AI Enabled Device Shows Promise for Monitoring Traumatic Brain Injury by Charles Watson

Posted on November 14, 2022

Researchers have developed an optical fiber sensor patient monitoring system AI-enabled to examine multiple biomarkers simultaneously after an acquired or traumatic injury to the brain. 

Results from tests on animal brain tissues propose it could help clinicians to monitor disease progression easily and patients' response to treatment than is presently possible.

Traumatic brain injury (TBI) is one of the leading cause of death and disability worldwide. A silent epidemic that can result in long term difficulties with concentration, problem-solving, and memory.

TBIs need to be constantly monitored during treatment. And that is why intracranial probes are used in neurocritical care settings to monitor key indicators of injury progression (biomarkers), such as the brain's oxygen and pressure.

Some of these probes can measure just one biomarker at a time, while others can monitor several biomarkers. This involves several tubes to be inserted into the brain, which risks causing additional tissue infections or damage.

The new device is known to combine the ability to monitor four biomarkers together with machine learning algorithms. It uses previous data to guess biomarker concentrations based on obtained data in real time. If optimized and verified for use in humans, the device could aid hospitals in monitoring TBI more efficiently.

Promising results show accurate biomarker monitoring and accurate predictions of injury progression which, after further development, could help clinicians monitor patients' brain health and response to treatment."

The device is designed comprising of a flexible silica-based optical fibre that is introduced into brain tissue to monitor the cerebrospinal fluid (CSF) around the spinal cord and brain.

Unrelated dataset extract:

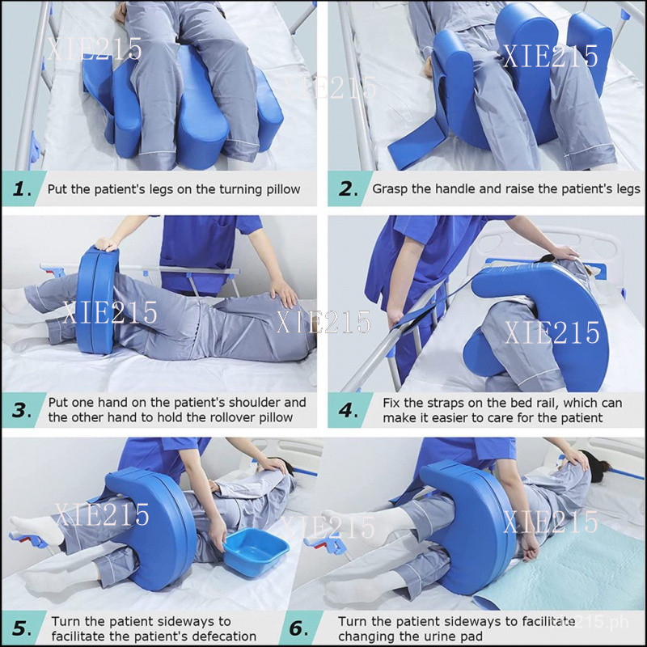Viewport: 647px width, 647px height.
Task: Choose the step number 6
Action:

At the tip of the fibre are attached four detecting films that concurrently and continuously measure levels of one biomarker within the CSF; namely pH, dissolved oxygen, temperature, and glucose. The films are enclosed with a black sheath to decrease background noise and improve data precision.

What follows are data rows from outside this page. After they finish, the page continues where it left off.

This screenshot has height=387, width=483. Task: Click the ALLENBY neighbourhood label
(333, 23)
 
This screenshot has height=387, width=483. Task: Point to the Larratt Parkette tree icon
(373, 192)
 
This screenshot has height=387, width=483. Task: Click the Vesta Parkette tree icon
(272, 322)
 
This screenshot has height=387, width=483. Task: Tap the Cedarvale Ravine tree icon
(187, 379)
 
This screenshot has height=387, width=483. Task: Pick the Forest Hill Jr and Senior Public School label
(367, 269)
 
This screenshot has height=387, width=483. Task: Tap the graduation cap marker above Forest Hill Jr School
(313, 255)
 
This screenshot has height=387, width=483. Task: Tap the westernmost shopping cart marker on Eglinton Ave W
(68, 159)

To check the device, the scientists continuously observed levels of these biomarkers in a lamb brain under different states. The lamb brain had not suffered TBI and was suspended in artificial CSF that researchers adjusted to mimic the chemistry of the brain during mild and severe TBI.

First, biomarkers were measured in healthy CSF before measuring them in mild and then severe TBI states. To mimic the setting when TBI patients get better from medical treatments, they then measured them again in a mild TBI state.

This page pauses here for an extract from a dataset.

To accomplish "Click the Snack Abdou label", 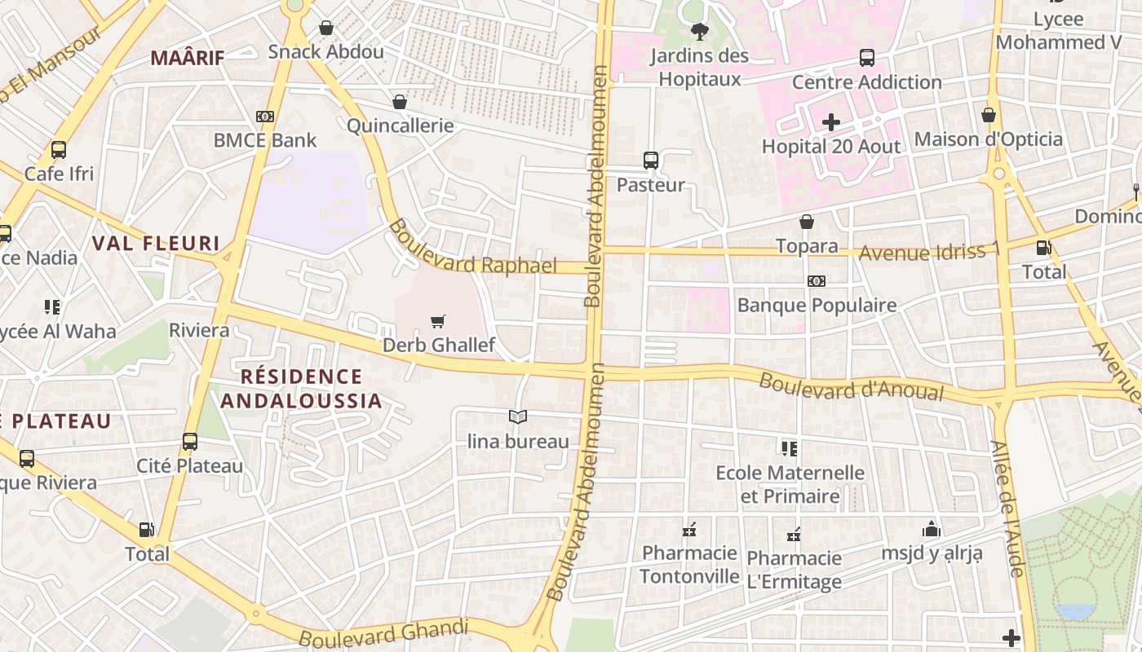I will click(x=325, y=52).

The device collects a breadth of medical data that's only currently attainable with many different sensors. The optical fiber sensor device combined with artificial intelligence reduces cross-talks.

Its high performance included high sensitivity, stability, selectivity, toughness, and biocompatibility, 

The machine learning models could precisely predict biomarker concentrations in real-time using readouts from a collection of earlier measurements. It was also able to recognize the transition between the diverse stages of TBI simulated by researchers.

The researchers continue to advance the sensor by using optical bundles to develop a range of testable biomarkers, such as neurotransmitters and inflammatory agents. They are also evolving a more complex machine learning system to make the most of the data and predictive mechanisms available. They note that more tests using living animals are required to evaluate the whole body's response to the probe, and to try the ability of fiber sensors in real-case applications.